De verplichte arbeidsongeschiktheidsverzekering voor ZZP’ers
Schriftelijke vragen
Nummer: 2023D24308, datum: 2023-06-06, bijgewerkt: 2024-02-19 10:56, versie: 2
Directe link naar document (.pdf), link naar pagina op de Tweede Kamer site, officiële HTML versie (kv-tk-2023Z10096).
Gerelateerde personen:- Eerste ondertekenaar: P. van Houwelingen, Tweede Kamerlid (Ooit FVD kamerlid)

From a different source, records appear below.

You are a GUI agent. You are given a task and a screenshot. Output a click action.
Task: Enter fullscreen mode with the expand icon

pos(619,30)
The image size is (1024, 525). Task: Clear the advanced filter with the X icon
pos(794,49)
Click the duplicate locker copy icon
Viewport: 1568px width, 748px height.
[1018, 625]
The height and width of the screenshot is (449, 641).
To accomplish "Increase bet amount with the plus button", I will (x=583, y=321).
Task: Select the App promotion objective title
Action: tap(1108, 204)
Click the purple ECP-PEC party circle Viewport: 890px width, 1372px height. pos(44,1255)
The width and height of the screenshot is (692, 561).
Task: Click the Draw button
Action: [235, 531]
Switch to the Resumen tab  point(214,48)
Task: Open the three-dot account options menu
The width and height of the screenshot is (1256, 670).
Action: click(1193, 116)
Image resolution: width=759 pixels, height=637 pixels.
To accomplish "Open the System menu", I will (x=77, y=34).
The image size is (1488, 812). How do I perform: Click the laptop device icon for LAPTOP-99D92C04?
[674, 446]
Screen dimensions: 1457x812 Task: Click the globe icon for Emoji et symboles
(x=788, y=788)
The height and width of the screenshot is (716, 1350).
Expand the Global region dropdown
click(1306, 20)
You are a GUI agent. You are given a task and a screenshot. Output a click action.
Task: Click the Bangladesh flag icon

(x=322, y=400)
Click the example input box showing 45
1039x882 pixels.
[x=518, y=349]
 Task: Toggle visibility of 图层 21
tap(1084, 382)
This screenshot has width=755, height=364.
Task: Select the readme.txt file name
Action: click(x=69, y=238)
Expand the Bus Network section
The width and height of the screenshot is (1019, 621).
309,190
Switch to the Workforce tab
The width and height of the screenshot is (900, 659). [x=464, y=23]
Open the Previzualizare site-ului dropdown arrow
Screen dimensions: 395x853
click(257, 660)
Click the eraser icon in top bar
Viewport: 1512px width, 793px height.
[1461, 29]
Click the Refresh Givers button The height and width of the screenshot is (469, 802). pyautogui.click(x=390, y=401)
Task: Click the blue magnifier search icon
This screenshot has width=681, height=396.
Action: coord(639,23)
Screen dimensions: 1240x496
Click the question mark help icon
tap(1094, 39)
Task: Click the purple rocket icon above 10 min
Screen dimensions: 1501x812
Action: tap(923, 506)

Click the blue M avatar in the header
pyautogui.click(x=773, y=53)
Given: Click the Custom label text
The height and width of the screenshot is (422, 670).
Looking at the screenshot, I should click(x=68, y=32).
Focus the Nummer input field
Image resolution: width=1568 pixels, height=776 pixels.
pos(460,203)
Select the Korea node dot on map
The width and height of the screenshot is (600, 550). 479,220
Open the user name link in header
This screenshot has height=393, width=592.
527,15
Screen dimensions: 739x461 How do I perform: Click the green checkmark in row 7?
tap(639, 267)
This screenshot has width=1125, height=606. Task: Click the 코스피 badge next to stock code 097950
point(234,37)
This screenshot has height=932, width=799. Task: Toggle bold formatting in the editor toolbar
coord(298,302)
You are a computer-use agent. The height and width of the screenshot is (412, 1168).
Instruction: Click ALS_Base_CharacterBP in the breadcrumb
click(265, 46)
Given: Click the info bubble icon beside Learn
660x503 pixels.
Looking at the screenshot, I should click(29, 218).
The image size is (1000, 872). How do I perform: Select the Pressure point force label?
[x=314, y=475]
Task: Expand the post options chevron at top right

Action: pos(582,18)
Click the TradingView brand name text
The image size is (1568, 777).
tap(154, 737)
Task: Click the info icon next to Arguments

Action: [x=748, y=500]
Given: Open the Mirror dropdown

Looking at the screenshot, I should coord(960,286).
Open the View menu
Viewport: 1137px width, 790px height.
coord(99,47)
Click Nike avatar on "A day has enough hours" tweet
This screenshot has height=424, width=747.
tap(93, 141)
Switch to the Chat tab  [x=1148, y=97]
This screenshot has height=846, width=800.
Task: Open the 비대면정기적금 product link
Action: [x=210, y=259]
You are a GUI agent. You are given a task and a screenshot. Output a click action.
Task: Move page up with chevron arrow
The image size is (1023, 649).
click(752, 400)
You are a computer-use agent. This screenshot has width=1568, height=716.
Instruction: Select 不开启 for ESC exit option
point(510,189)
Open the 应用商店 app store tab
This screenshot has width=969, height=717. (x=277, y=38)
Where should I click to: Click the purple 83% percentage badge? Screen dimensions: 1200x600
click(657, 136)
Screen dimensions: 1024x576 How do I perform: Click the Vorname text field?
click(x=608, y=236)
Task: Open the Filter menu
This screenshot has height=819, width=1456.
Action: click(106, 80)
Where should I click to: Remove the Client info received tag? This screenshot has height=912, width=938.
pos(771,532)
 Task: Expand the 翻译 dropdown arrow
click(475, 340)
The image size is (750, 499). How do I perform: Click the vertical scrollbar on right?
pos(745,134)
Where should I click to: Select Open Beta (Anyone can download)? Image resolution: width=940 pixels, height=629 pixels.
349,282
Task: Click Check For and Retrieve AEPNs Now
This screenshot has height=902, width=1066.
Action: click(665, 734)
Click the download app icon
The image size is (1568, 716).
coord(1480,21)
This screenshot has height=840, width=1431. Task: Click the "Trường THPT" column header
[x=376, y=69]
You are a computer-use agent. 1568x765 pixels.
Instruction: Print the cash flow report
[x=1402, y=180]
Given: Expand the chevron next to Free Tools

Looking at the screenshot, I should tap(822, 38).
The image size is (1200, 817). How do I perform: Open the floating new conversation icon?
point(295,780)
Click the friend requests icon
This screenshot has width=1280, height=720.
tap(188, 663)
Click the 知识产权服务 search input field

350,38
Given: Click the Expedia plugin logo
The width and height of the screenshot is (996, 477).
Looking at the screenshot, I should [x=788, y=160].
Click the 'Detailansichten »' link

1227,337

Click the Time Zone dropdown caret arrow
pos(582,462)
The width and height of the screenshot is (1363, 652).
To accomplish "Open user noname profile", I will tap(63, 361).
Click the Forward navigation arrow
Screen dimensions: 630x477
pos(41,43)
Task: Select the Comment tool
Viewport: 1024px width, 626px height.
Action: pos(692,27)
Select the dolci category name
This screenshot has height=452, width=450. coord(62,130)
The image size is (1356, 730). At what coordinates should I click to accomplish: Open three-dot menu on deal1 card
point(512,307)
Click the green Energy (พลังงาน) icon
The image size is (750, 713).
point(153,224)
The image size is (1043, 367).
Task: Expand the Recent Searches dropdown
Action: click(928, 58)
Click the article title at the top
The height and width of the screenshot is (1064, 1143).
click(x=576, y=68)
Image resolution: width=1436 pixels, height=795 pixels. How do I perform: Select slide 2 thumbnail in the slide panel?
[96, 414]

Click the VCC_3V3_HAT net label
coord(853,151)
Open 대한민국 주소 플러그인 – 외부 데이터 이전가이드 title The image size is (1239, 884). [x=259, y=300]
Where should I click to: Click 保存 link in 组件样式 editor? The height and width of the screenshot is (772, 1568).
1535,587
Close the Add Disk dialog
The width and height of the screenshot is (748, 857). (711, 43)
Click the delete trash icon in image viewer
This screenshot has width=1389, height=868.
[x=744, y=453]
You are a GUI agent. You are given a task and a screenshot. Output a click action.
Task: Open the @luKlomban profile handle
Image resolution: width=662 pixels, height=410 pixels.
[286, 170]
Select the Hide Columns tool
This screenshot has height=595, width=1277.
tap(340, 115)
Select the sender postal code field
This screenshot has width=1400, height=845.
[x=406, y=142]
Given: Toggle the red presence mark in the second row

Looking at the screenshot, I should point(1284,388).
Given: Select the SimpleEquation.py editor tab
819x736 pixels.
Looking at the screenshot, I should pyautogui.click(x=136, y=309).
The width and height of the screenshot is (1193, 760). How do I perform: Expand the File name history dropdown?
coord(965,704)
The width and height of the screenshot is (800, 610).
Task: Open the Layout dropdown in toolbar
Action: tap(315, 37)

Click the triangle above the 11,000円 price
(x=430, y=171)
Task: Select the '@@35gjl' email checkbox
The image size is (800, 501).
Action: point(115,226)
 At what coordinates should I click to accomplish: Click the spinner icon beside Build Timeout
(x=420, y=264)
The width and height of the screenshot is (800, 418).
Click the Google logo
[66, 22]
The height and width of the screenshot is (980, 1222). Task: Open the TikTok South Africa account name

Onderdeel van zaak 2023Z10096:
- Gericht aan: C.E.G. van Gennip, minister van Sociale Zaken en Werkgelegenheid
- Indiener: P. van Houwelingen, Tweede Kamerlid
- Voortouwcommissie: TK
Preview document (🔗 origineel)
Tweede Kamer der Staten-Generaal | 2 |
Vergaderjaar 2022-2023 | Vragen gesteld door de leden der Kamer |
2023Z10096
Vragen van het lid Van Houwelingen (FvD) aan de Minister van Sociale Zaken en Werkgelegenheid over de verplichte arbeidsongeschiktheidsverzekering voor ZZP’ers (ingezonden 6 juni 2023).
Vraag 1
Kunt u aangeven hoeveel zelfstandigen momenteel in de bijstand zitten als gevolg van langdurige arbeidsongeschiktheid? En wat zijn daarin de trends over de jaren heen?
Vraag 2
Er is een verplichte deelname binnen de publieke arbeidsongeschiktheidsverzekering voor zelfstandigen: verwacht u niet de eerste jaren heel veel instroom van zelfstandigen die al jarenlang zijn blijven werken vanwege de inkomsten maar wel forse beperkingen hebben? Zullen zij zich niet snel ziek melden om dan na één jaar wachttijd een arbeidsongeschiktheidsuitkering te verkrijgen?
Vraag 3
In oktober 2022 bij de beslisnota omtrent de arbeidsongeschiktheidsverzekering voor zelfstandigen was er een lichte voorkeur voor een wachttijd van twee jaar, waarom is deze nu uitgekomen op één jaar? Hoe ziet u deze wachttijd van één jaar in het licht van uitvoerbaarheid en betaalbaarheid van de regeling?
Vraag 4
U eist dat een arbeidsongeschiktheidsuitkering voor zelfstandigen zonder personeel (zzp'ers) een duur heeft van 30 jaar, echter als iemand bij een broodfonds aangesloten is met een uitkeringsgarantie van zeven jaar en betrokkene is reeds 60 jaar dan is een uitkering tot Algemene Ouderdomsdwet (AOW-)gerechtigde leeftijd toch voldoende? Met andere woorden wat een goede regeling is, hangt toch af van de individuele omstandigheden? Wordt hier bij de opt-out rekening mee gehouden?
Vraag 5
Hoeveel gaat de zogenaamde «solidariteitsheffing» naar verwachting bedragen?